#### Records to use
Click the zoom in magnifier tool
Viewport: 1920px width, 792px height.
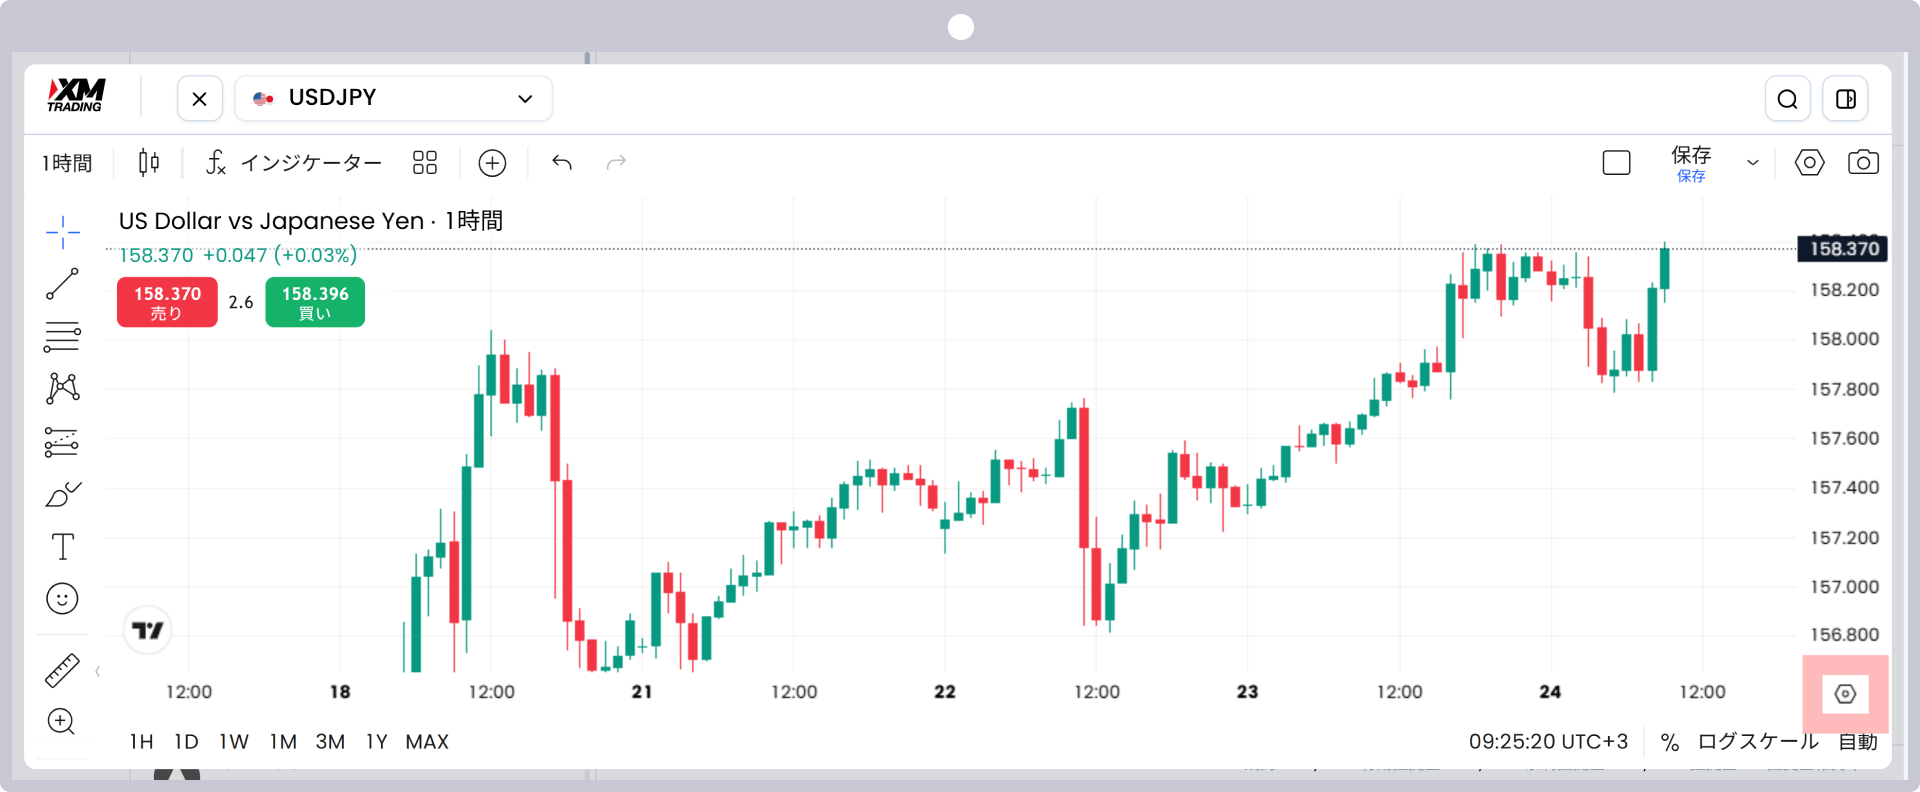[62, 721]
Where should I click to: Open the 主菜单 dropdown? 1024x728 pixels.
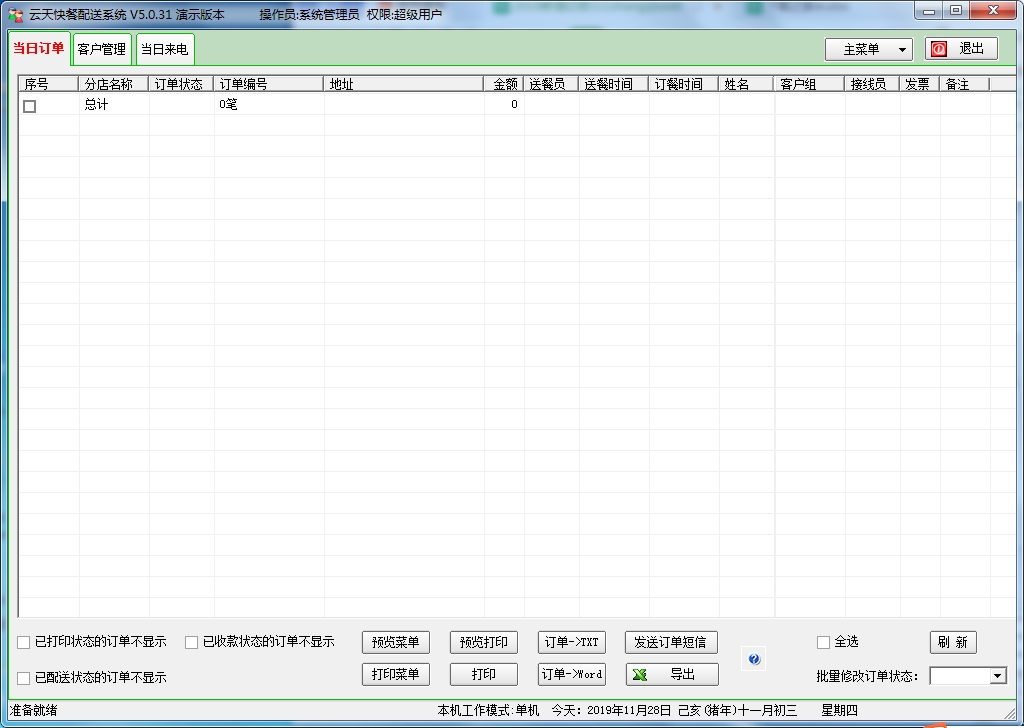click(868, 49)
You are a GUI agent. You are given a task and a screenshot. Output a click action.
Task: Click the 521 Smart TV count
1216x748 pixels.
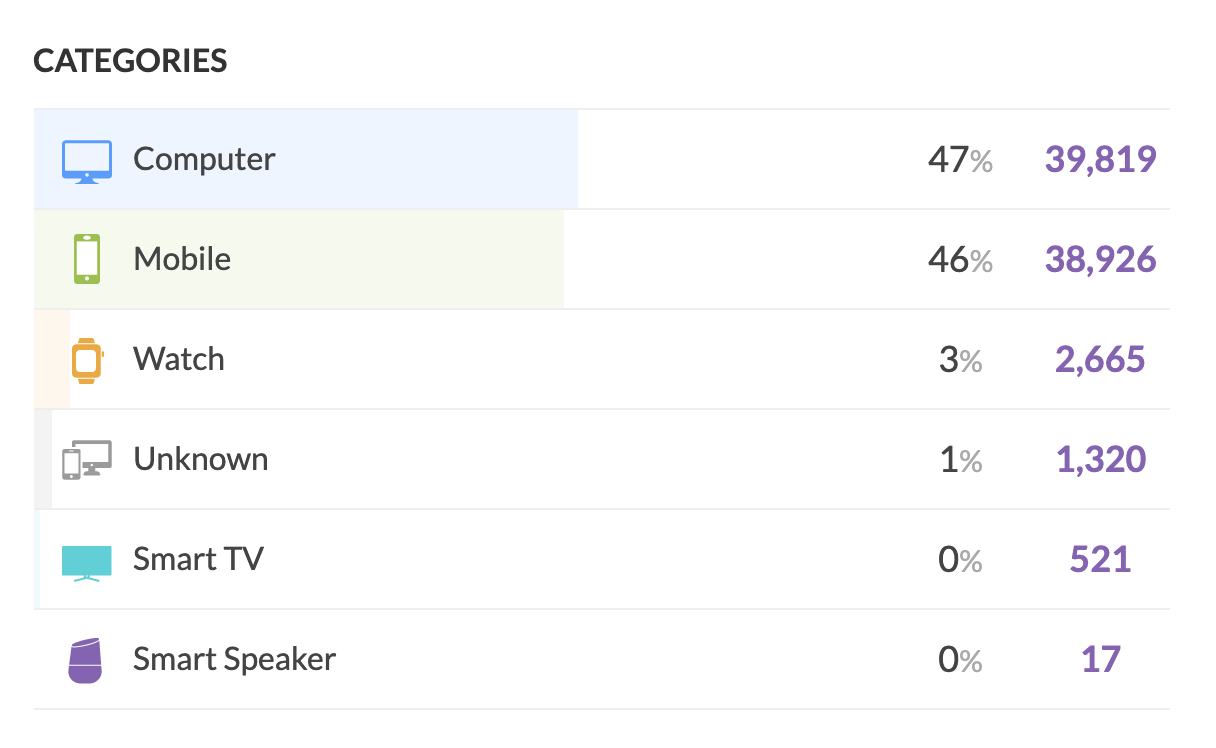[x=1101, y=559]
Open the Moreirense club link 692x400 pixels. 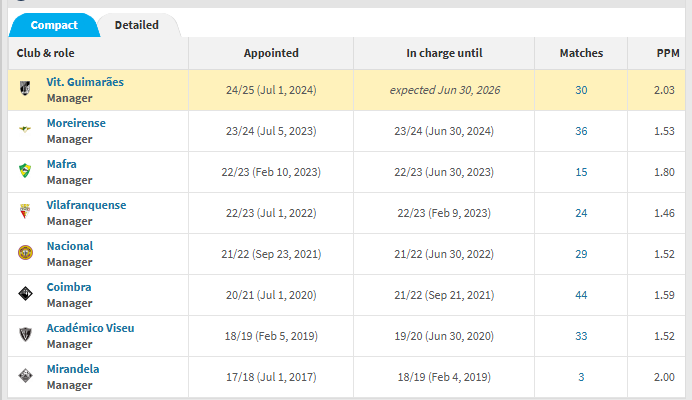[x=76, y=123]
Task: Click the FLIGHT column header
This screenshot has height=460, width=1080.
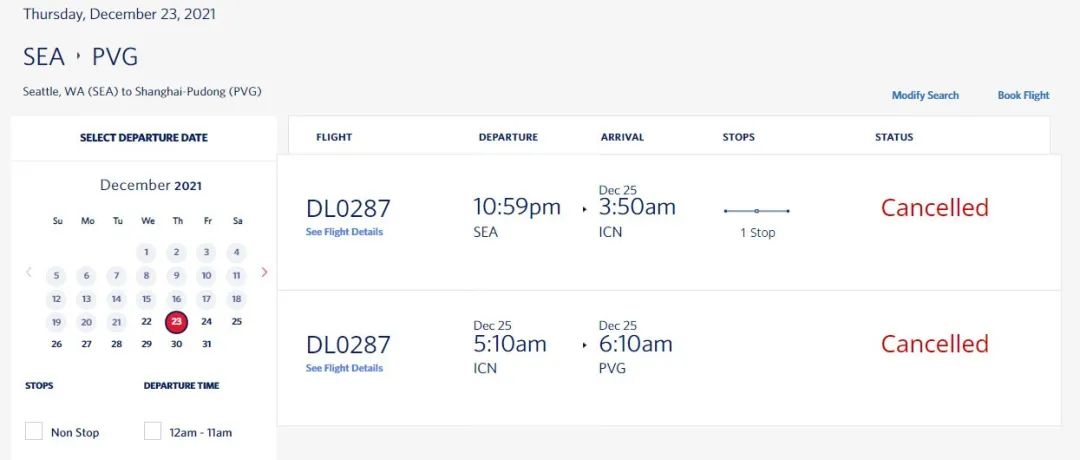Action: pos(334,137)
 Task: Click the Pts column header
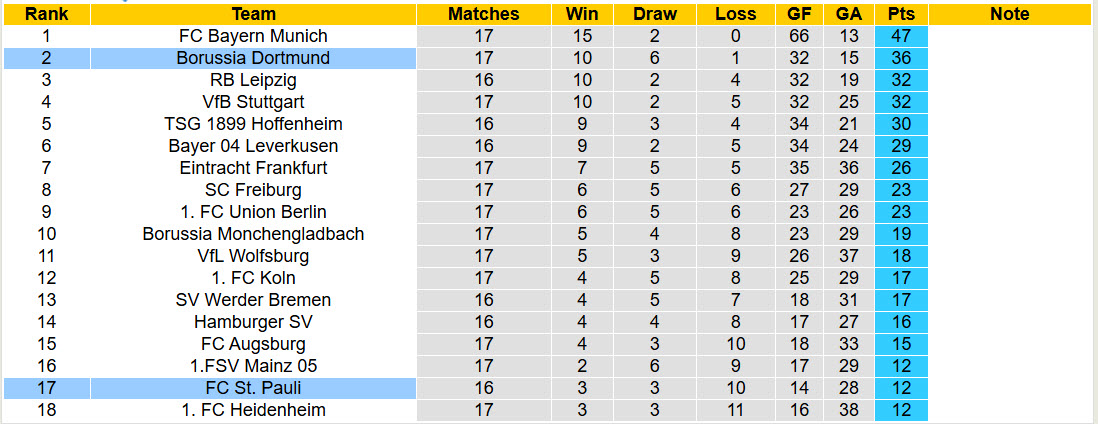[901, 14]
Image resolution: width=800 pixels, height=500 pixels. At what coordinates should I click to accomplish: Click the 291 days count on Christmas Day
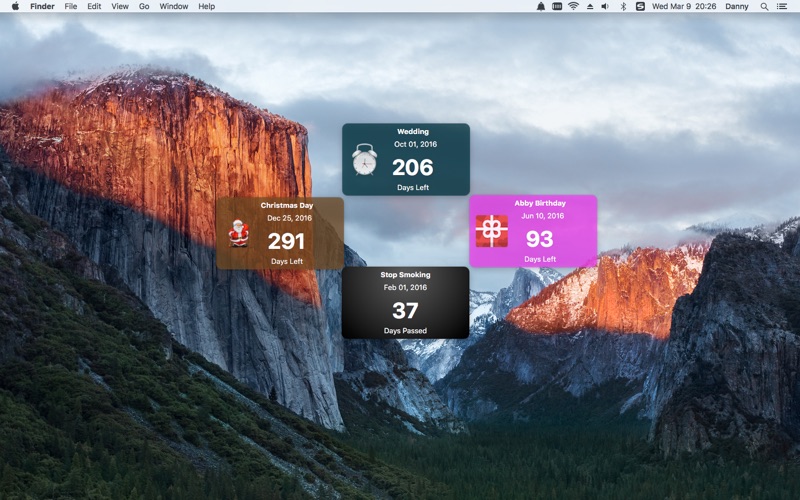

#### Your objective
Copy each line of the material where "count" is found.

#### Expected answer
Task: Click the 521 Smart TV count
Image resolution: width=800 pixels, height=500 pixels. At what coordinates should I click to accomplish: Click the 291 days count on Christmas Day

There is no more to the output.